The most likely candidate molecules for producing DIBs are thought to be large carbon-bearing molecules, which are common in the interstellar medium. Polycyclic aromatic hydrocarbons, long carbon-chain molecules such as polyynes, and fullerenes are all potentially important. These types of molecule experience rapid and efficient deactivation when excited by a photon, which both broadens the spectral lines and makes them stable enough to exist in the interstellar medium.

==Identification of C_{60}^{+} as a carrier==
As of 2021 the only molecule confirmed to be a DIB carrier is the buckminsterfullerene ion, C_{60}^{+}. Soon after Harry Kroto discovered fullerenes in the 1980s, he proposed that they could be DIB carriers. Kroto pointed out that the ionised form C_{60}^{+} was more likely to survive in the diffuse interstellar medium. However, the lack of a reliable laboratory spectrum of gas-phase C_{60}^{+} made this proposal difficult to test.

In the early 1990s, laboratory spectra of C_{60}^{+} were obtained by embedding the molecule in solid ices, which showed strong bands in the near-infrared. In 1994, Bernard Foing and Pascale Ehrenfreund detected new DIBs with wavelengths close to those in the laboratory spectra, and argued that the difference was due to an offset between the gas-phase and solid-phase wavelengths. However, this conclusion was disputed by other researchers, such as Peter Jenniskens, on multiple spectroscopic and observational grounds.
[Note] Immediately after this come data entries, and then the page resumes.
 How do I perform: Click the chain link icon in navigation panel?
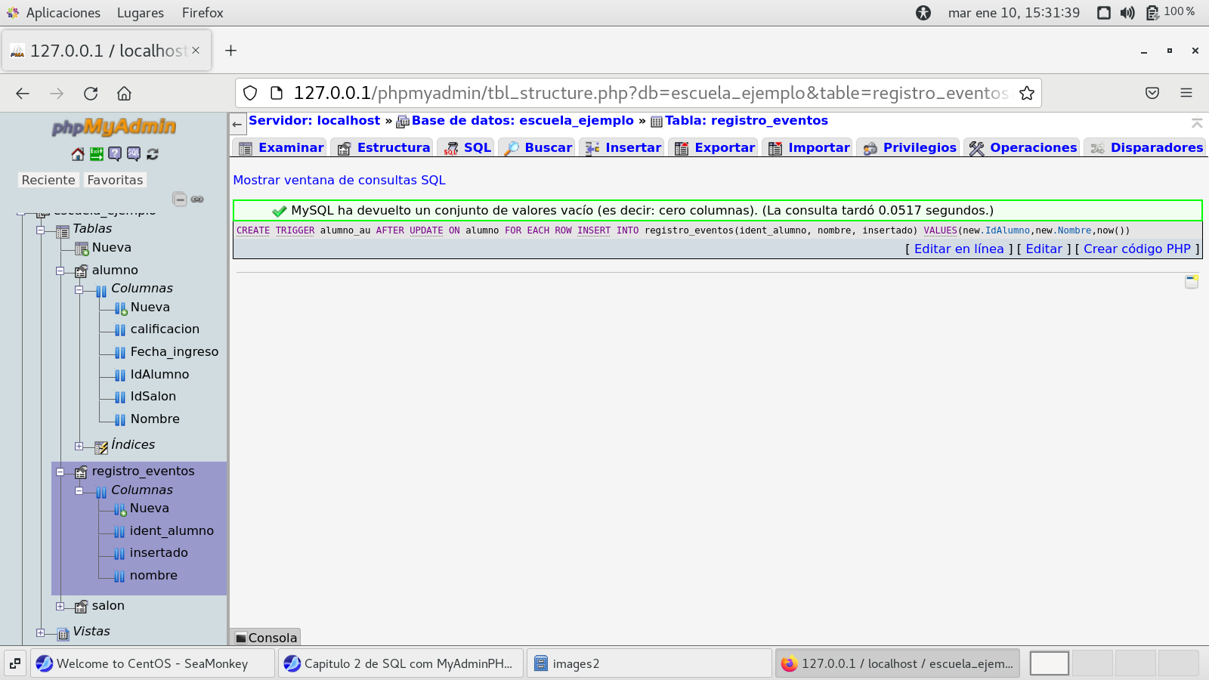pyautogui.click(x=197, y=199)
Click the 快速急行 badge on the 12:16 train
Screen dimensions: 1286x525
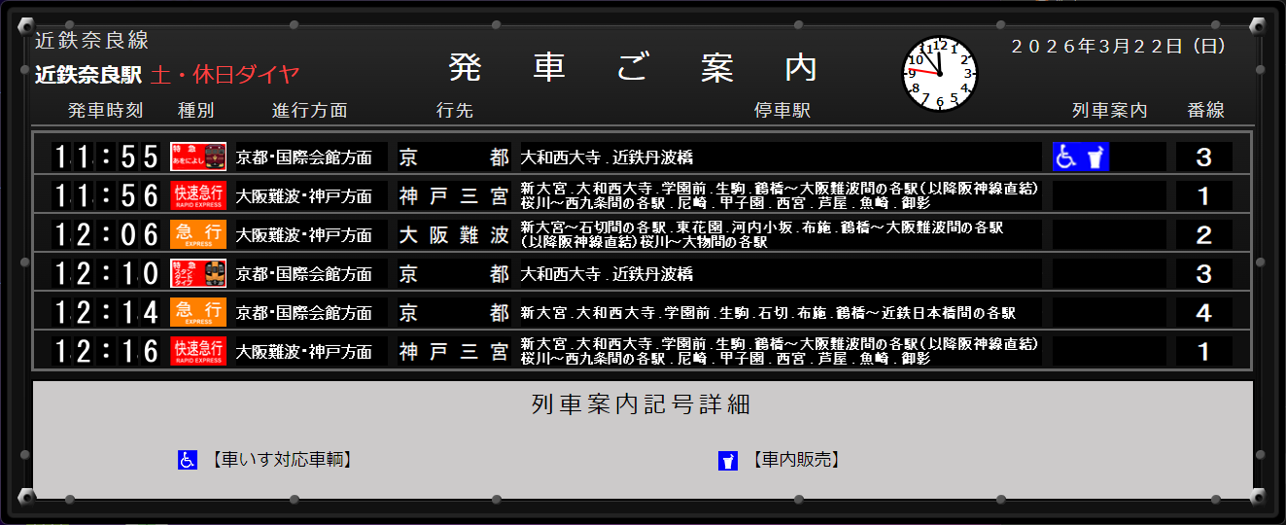tap(198, 351)
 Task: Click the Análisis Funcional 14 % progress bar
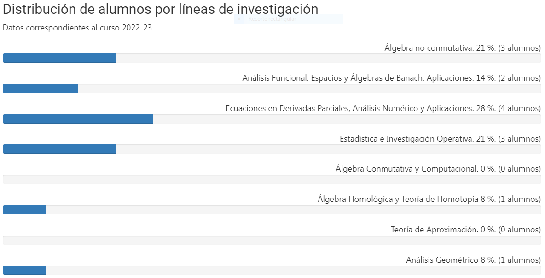(41, 89)
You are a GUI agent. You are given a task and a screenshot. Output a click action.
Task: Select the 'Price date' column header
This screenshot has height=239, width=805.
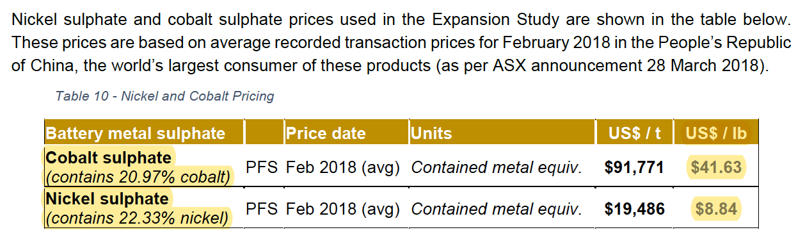coord(326,133)
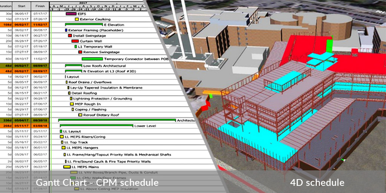
Task: Select the green E Elevation summary bar
Action: [84, 24]
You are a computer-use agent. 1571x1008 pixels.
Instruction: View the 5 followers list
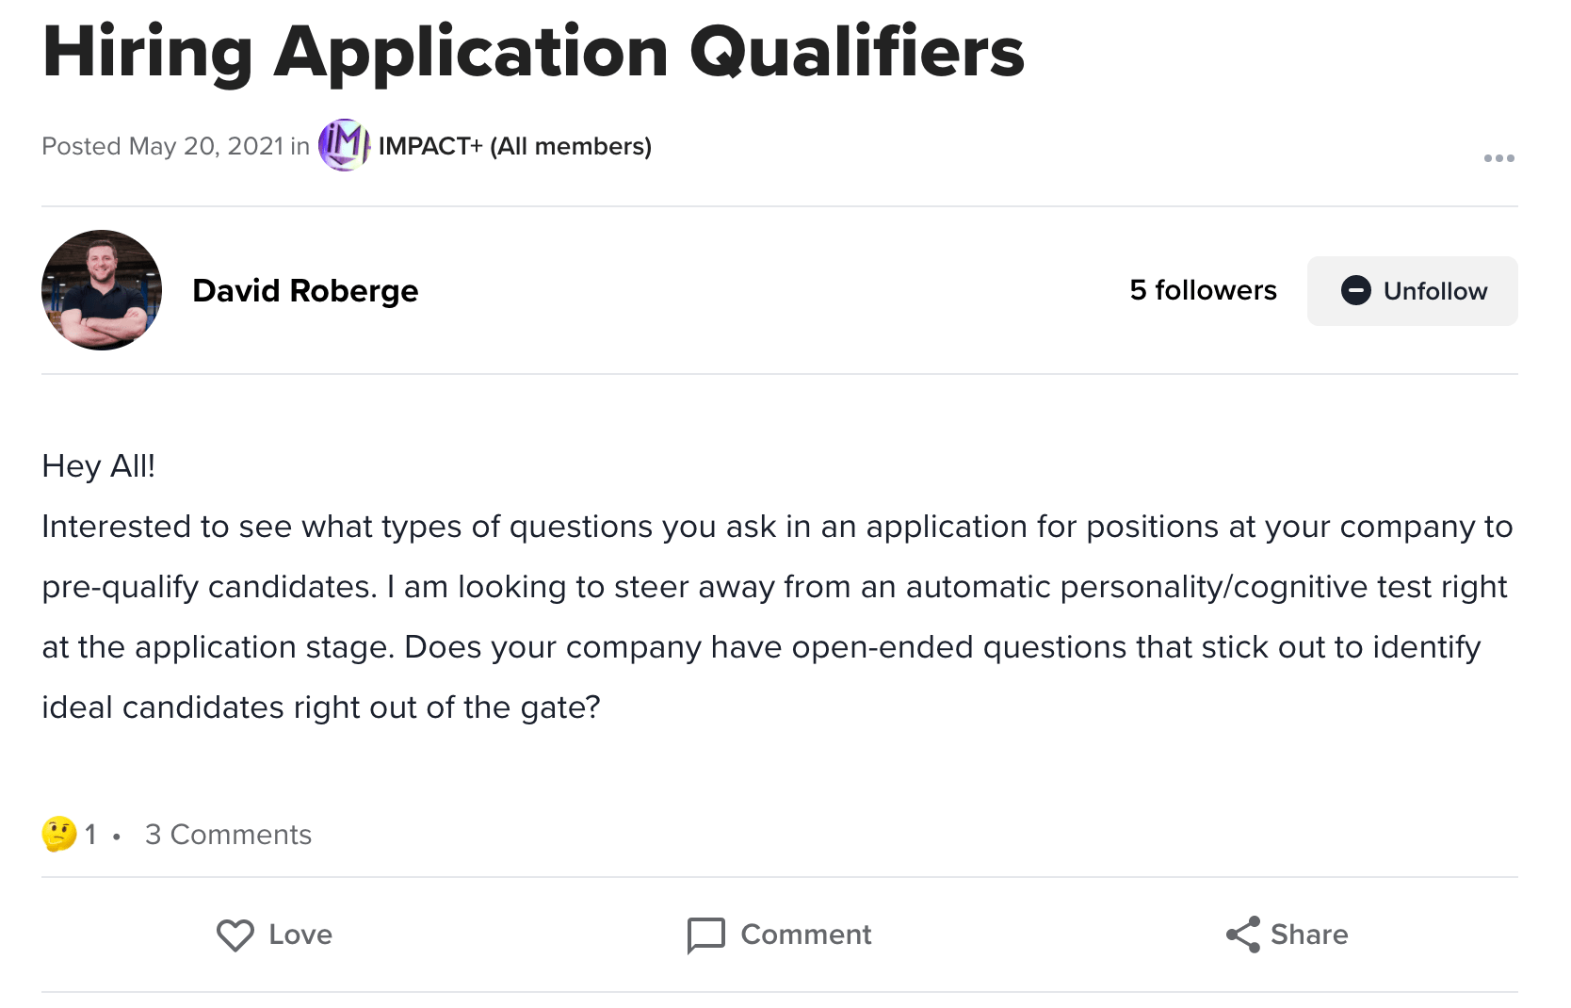pyautogui.click(x=1203, y=290)
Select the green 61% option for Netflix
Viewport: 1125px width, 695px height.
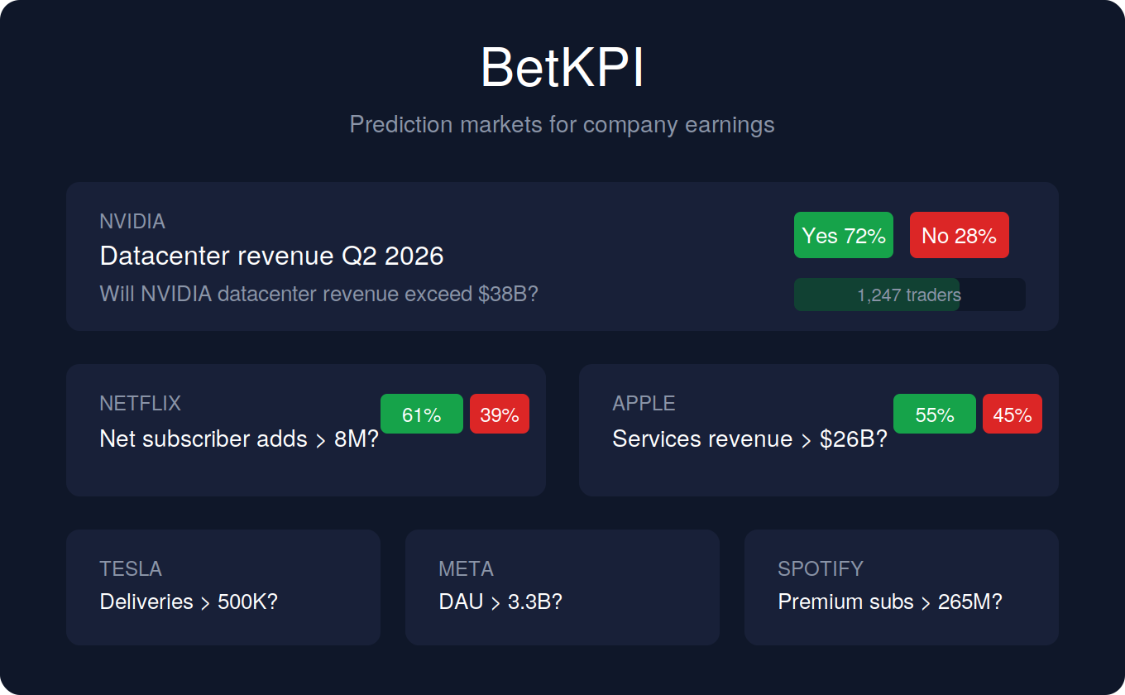point(422,414)
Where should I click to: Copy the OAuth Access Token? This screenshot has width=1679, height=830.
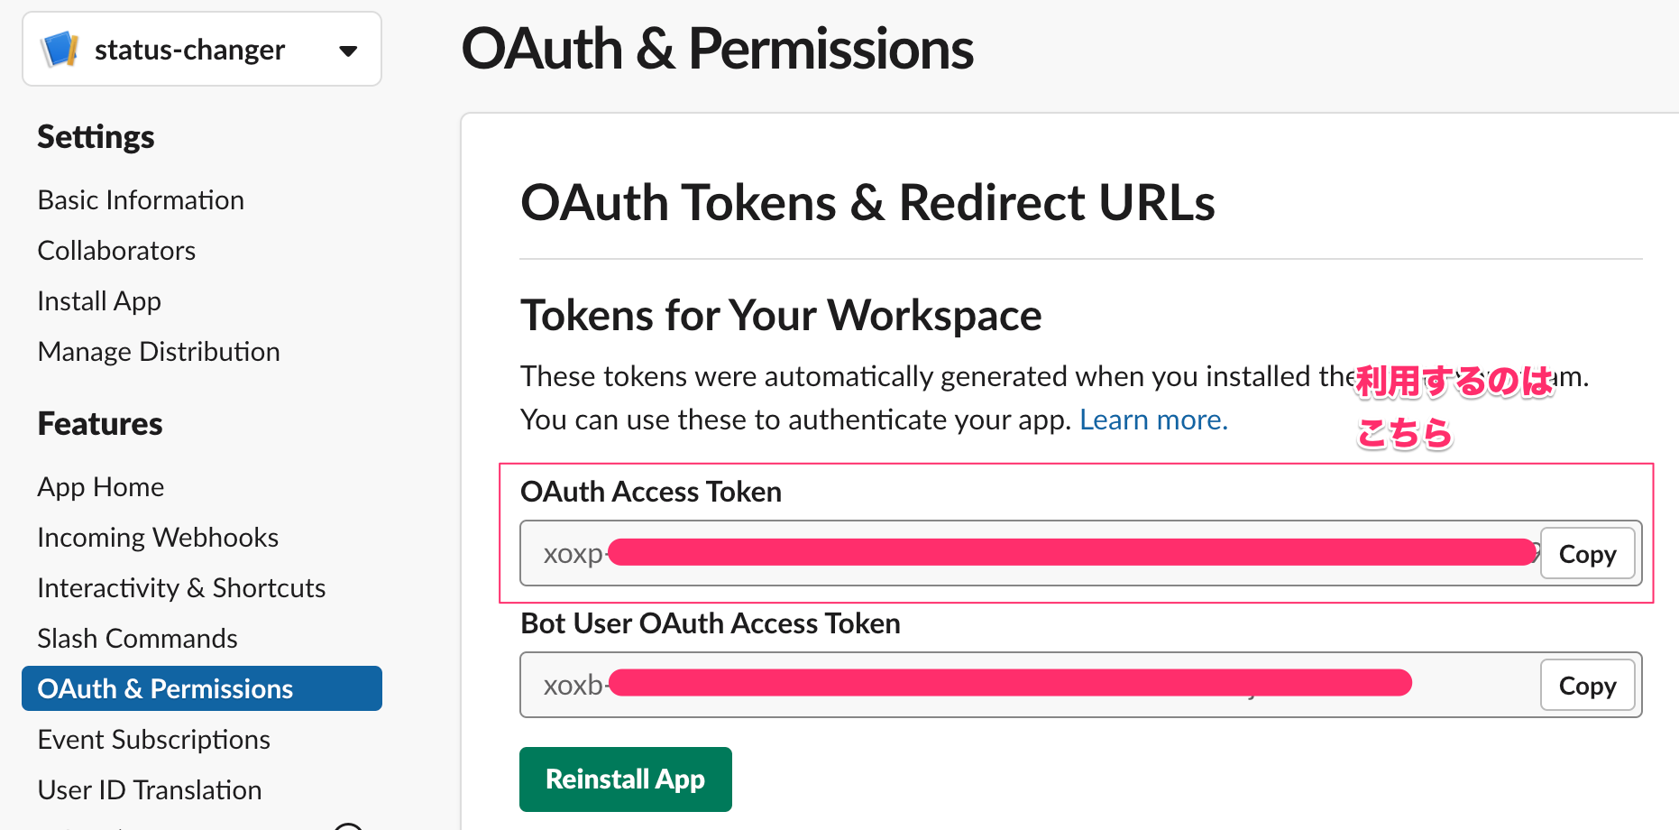[1587, 553]
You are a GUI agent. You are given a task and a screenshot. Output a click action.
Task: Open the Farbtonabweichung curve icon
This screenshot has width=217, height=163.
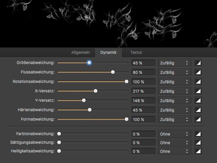[x=198, y=134]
A laboratory gas-phase spectrum of C_{60}^{+} was obtained in 2015 by a group led by John Maier. Their results matched the band wavelengths that had been observed by Foing and Ehrenfreund in 1994. Three weaker bands of C_{60}^{+} were found in interstellar spectra soon afterwards, resolving one of the earlier objections raised by Jenniskens. New objections were raised by other researchers, but by 2019 the C_{60}^{+} bands and their assignment had been confirmed by multiple groups of astronomers and laboratory chemists.